PROBLEM REQUIREMENTS ▸ Beneath this task are records; print exactly the stretch of them from the line with "Contact Us (455, 2428)" through the line with "info@yarni.ch (61, 1975)", both ends included.

(Extracted records)
···
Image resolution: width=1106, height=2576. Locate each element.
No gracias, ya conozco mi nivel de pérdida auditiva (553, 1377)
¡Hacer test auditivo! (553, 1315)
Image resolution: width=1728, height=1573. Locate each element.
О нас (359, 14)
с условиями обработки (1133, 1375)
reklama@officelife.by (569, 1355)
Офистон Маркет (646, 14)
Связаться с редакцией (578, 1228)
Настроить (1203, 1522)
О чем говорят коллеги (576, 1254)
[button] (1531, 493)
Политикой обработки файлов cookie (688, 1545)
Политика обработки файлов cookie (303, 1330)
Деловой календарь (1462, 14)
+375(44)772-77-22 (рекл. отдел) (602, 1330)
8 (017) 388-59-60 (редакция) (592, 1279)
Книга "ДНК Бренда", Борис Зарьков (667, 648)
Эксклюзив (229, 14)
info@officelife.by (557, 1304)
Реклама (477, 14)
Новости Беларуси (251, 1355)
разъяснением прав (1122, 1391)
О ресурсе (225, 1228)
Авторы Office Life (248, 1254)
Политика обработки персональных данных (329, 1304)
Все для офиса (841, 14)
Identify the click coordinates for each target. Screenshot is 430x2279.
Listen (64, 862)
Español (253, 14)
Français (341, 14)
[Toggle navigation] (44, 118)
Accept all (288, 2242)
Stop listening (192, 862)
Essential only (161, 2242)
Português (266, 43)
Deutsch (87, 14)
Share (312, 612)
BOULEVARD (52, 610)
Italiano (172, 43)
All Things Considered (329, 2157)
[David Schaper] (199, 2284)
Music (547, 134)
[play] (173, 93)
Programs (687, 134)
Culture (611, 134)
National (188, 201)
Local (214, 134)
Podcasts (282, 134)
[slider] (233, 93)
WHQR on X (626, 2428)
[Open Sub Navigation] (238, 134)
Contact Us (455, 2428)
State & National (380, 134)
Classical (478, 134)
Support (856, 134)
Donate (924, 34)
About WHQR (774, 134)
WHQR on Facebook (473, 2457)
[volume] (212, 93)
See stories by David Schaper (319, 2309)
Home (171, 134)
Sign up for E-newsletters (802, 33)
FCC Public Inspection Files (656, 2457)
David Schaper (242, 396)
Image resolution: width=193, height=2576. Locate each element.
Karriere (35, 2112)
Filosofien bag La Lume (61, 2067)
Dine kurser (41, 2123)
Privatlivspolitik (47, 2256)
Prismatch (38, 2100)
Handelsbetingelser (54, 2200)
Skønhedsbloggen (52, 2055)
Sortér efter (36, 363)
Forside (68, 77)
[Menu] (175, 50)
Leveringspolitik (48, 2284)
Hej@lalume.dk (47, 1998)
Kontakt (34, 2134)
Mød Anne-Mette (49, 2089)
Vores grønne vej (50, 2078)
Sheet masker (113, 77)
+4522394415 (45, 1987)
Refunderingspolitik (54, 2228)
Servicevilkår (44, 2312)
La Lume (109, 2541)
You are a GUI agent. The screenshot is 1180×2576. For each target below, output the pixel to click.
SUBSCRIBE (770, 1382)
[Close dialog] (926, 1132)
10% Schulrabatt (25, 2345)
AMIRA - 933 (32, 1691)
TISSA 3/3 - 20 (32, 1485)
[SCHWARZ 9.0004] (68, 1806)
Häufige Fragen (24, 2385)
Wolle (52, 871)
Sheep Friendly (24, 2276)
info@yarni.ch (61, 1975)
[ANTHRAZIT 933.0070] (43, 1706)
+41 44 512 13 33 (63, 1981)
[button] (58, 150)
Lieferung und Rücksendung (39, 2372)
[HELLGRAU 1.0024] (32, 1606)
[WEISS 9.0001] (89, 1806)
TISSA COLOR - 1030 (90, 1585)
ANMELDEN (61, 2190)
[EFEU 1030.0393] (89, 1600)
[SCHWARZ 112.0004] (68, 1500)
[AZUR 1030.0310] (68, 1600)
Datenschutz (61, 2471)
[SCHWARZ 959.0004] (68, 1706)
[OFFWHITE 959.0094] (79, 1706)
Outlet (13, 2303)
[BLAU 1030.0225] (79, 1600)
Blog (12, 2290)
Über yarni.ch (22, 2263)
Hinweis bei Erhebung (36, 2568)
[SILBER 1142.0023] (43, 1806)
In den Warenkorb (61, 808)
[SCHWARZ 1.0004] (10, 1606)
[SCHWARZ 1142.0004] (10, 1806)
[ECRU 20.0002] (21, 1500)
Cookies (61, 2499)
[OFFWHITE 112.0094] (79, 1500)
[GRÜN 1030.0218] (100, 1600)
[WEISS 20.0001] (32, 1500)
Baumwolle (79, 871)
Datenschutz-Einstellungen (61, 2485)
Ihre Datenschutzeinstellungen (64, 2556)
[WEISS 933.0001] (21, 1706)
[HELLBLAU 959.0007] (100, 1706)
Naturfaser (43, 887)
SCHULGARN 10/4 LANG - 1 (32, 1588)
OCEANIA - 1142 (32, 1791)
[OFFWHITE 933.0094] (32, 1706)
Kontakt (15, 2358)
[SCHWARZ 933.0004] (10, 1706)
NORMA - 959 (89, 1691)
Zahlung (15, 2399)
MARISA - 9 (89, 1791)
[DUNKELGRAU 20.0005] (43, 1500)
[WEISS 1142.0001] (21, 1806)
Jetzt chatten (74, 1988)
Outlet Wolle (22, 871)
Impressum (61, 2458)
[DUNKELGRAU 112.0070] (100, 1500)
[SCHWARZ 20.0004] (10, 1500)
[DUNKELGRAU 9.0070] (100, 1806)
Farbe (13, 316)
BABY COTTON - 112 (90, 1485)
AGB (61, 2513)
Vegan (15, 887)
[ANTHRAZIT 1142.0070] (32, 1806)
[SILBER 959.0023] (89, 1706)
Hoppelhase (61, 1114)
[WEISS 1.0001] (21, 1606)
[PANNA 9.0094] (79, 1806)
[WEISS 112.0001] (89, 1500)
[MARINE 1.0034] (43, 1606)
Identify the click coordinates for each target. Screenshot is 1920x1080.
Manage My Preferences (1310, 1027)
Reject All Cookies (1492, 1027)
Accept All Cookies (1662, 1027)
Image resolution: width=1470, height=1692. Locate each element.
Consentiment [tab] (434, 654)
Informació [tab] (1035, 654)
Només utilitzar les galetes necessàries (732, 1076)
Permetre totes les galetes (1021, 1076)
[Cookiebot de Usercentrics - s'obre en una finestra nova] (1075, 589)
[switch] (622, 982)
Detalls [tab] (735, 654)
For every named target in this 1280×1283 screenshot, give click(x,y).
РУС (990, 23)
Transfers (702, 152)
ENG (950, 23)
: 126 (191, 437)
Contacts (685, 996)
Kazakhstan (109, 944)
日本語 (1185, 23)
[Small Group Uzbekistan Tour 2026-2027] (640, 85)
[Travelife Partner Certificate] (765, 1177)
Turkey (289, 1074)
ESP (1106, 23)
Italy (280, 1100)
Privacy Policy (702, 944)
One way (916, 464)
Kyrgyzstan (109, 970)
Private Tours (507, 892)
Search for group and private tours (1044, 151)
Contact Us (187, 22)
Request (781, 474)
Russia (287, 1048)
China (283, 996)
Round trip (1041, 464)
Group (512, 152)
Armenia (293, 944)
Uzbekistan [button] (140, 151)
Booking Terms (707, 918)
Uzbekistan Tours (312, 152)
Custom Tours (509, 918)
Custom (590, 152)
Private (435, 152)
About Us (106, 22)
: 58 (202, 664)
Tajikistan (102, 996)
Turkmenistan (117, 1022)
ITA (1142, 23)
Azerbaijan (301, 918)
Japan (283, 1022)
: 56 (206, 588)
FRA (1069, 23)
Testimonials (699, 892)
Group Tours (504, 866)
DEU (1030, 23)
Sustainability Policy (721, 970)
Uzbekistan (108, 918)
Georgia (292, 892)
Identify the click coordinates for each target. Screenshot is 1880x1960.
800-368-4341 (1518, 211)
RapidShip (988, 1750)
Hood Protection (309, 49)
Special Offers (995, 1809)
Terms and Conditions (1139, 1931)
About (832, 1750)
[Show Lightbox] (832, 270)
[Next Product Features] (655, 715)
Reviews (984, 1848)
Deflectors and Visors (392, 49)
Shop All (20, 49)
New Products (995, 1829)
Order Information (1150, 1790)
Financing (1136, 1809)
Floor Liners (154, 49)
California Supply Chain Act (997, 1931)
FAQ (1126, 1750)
···
TASK OUTPUT ▸
Contact Us (455, 2428)
State & National (380, 134)
Classical (478, 134)
Support (856, 134)
Donate (924, 34)
About WHQR (774, 134)
WHQR on Facebook (473, 2457)
[volume] (212, 93)
See stories by David Schaper (319, 2309)
Home (171, 134)
Sign up for E-newsletters (802, 33)
FCC Public Inspection Files (656, 2457)
David Schaper (242, 396)
Image resolution: width=193, height=2576. Locate each element.
Karriere (35, 2112)
Filosofien bag La Lume (61, 2067)
Dine kurser (41, 2123)
Privatlivspolitik (47, 2256)
Prismatch (38, 2100)
Handelsbetingelser (54, 2200)
Skønhedsbloggen (52, 2055)
Sortér efter (36, 363)
Forside (68, 77)
[Menu] (175, 50)
Leveringspolitik (48, 2284)
Hej@lalume.dk (47, 1998)
Kontakt (34, 2134)
Mød Anne-Mette (49, 2089)
Vores grønne vej (50, 2078)
Sheet masker (113, 77)
+4522394415 (45, 1987)
Refunderingspolitik (54, 2228)
Servicevilkår (44, 2312)
La Lume (109, 2541)
You are a GUI agent. The screenshot is 1180×2576. For each target below, output the pixel to click.
SUBSCRIBE (770, 1382)
[Close dialog] (926, 1132)
10% Schulrabatt (25, 2345)
AMIRA - 933 (32, 1691)
TISSA 3/3 - 20 (32, 1485)
[SCHWARZ 9.0004] (68, 1806)
Häufige Fragen (24, 2385)
Wolle (52, 871)
Sheep Friendly (24, 2276)
info@yarni.ch (61, 1975)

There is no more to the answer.